- Pierz Township, Minnesota Location within the state of Minnesota Pierz Township, Minnesota Pierz Township, Minnesota (the United States)
- Coordinates: 45°56′44″N 94°5′0″W﻿ / ﻿45.94556°N 94.08333°W
- Country: United States
- State: Minnesota
- County: Morrison

Area
- • Total: 28.1 sq mi (72.9 km^{2})
- • Land: 28.1 sq mi (72.9 km^{2})
- • Water: 0 sq mi (0.0 km^{2})
- Elevation: 1,240 ft (378 m)

Population (2000)
- • Total: 513
- • Density: 18/sq mi (7/km^{2})
- Time zone: UTC-6 (Central (CST))
- • Summer (DST): UTC-5 (CDT)
- ZIP code: 56364
- Area code: 320
- FIPS code: 27-50794
- GNIS feature ID: 0665293

= Pierz Township, Morrison County, Minnesota =

Pierz Township is a township in Morrison County, Minnesota, United States. The population was 513 at the 2000 census.
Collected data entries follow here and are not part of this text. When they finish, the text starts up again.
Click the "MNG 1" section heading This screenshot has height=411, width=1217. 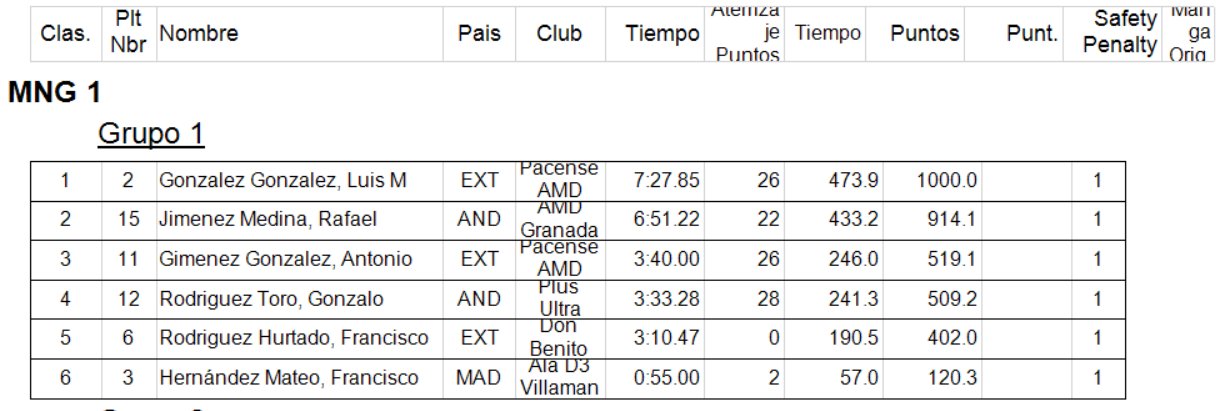pyautogui.click(x=55, y=93)
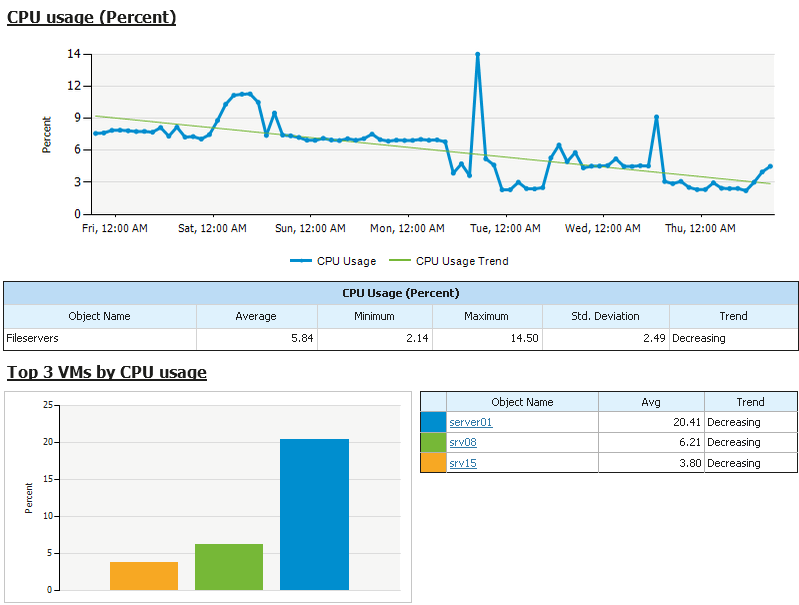This screenshot has width=799, height=605.
Task: Click the Top 3 VMs by CPU usage heading
Action: coord(106,372)
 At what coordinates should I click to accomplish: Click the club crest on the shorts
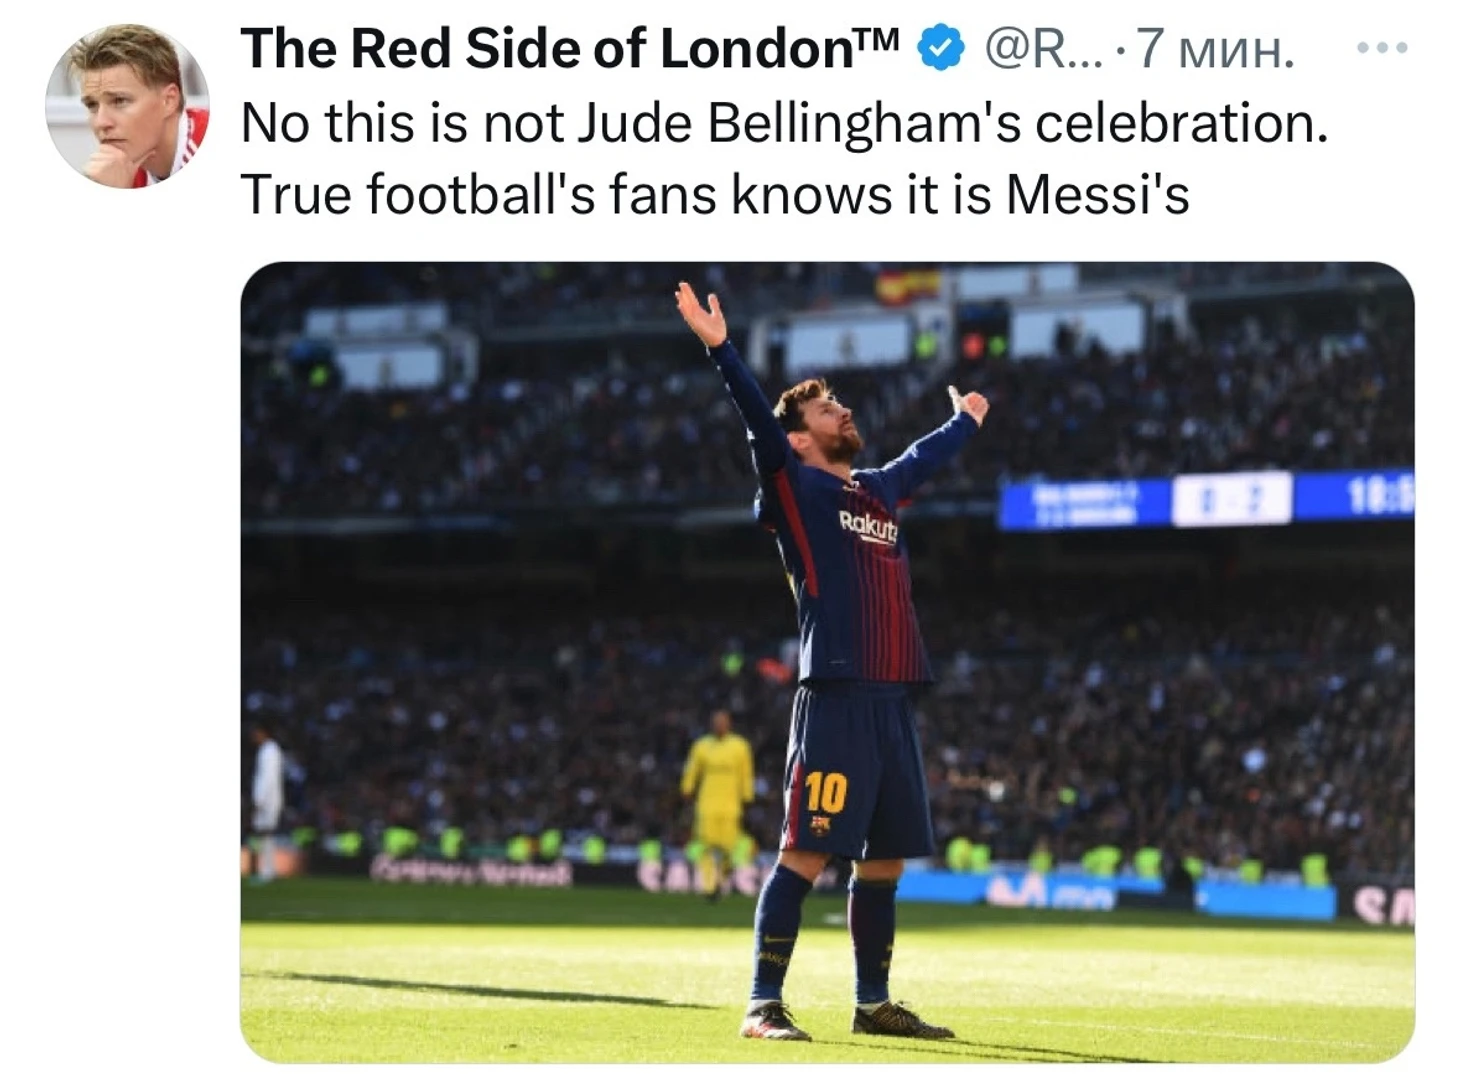[x=820, y=826]
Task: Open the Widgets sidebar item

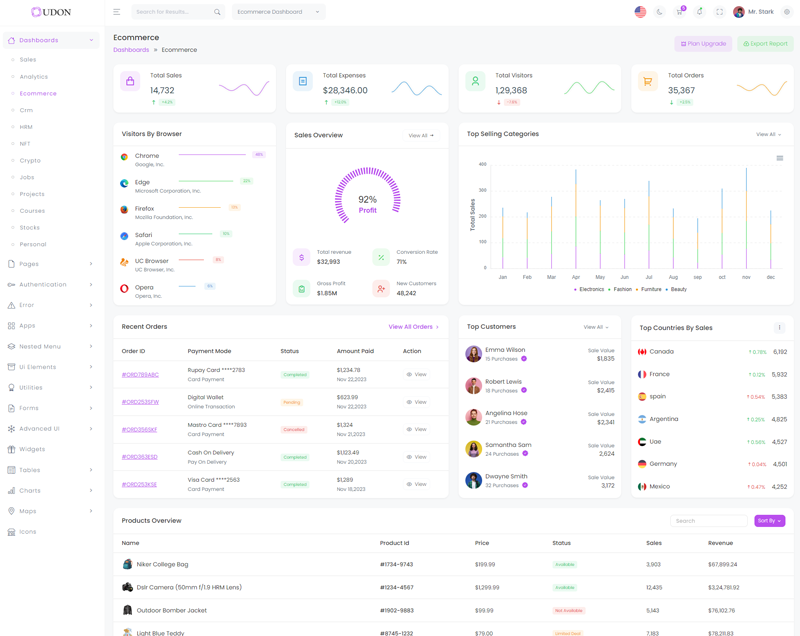Action: [32, 449]
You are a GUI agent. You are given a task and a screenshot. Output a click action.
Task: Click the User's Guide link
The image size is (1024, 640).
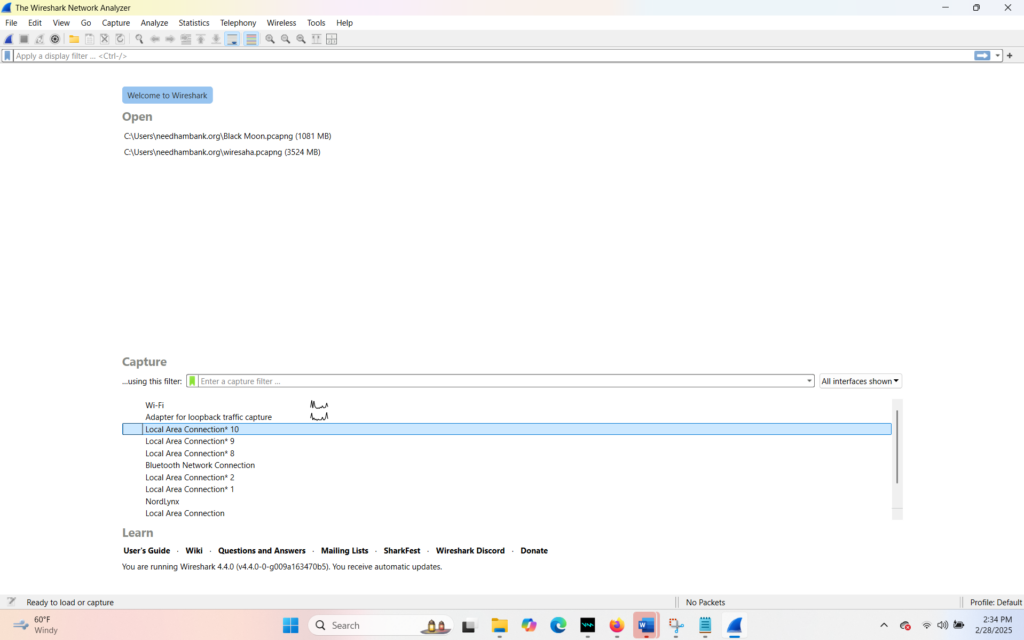(146, 551)
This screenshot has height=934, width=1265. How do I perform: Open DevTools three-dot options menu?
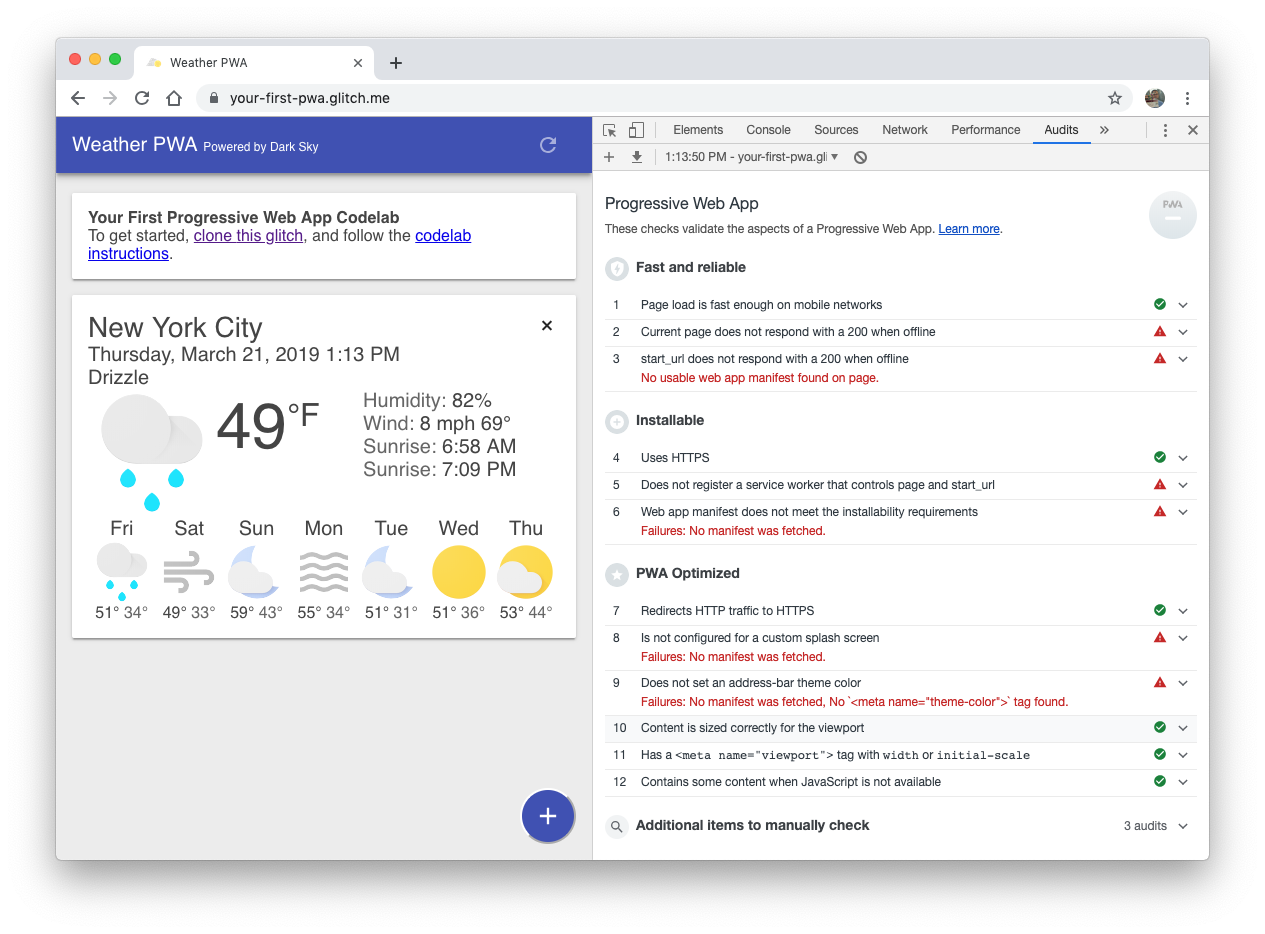(1165, 130)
Pierz Township was organized in 1869, and named for Francis Xavier Pierz, Catholic missionary to the Ottawa and Ojibwa Indians.

==Geography==
According to the United States Census Bureau, the township has a total area of 28.2 square miles (72.9 km^{2}), all land.

==Demographics==
As of the census of 2000, there were 513 people, 161 households, and 141 families residing in the township. The population density was 18.2 people per square mile (7.0/km^{2}). There were 165 housing units at an average density of 5.9/sq mi (2.3/km^{2}). The racial makeup of the township was 100.00% White. Hispanic or Latino of any race were 0.19% of the population.

There were 161 households, out of which 46.0% had children under the age of 18 living with them, 77.0% were married couples living together, 3.7% had a female householder with no husband present, and 12.4% were non-families. 11.2% of all households were made up of individuals, and 4.3% had someone living alone who was 65 years of age or older. The average household size was 3.19 and the average family size was 3.43.

In the township the population was spread out, with 32.9% under the age of 18, 7.4% from 18 to 24, 26.9% from 25 to 44, 23.6% from 45 to 64, and 9.2% who were 65 years of age or older. The median age was 33 years. For every 100 females, there were 129.0 males. For every 100 females age 18 and over, there were 121.9 males.

The median income for a household in the township was $40,682, and the median income for a family was $43,750. Males had a median income of $28,438 versus $20,865 for females. The per capita income for the township was $15,071. About 10.8% of families and 13.0% of the population were below the poverty line, including 14.4% of those under age 18 and 17.4% of those age 65 or over.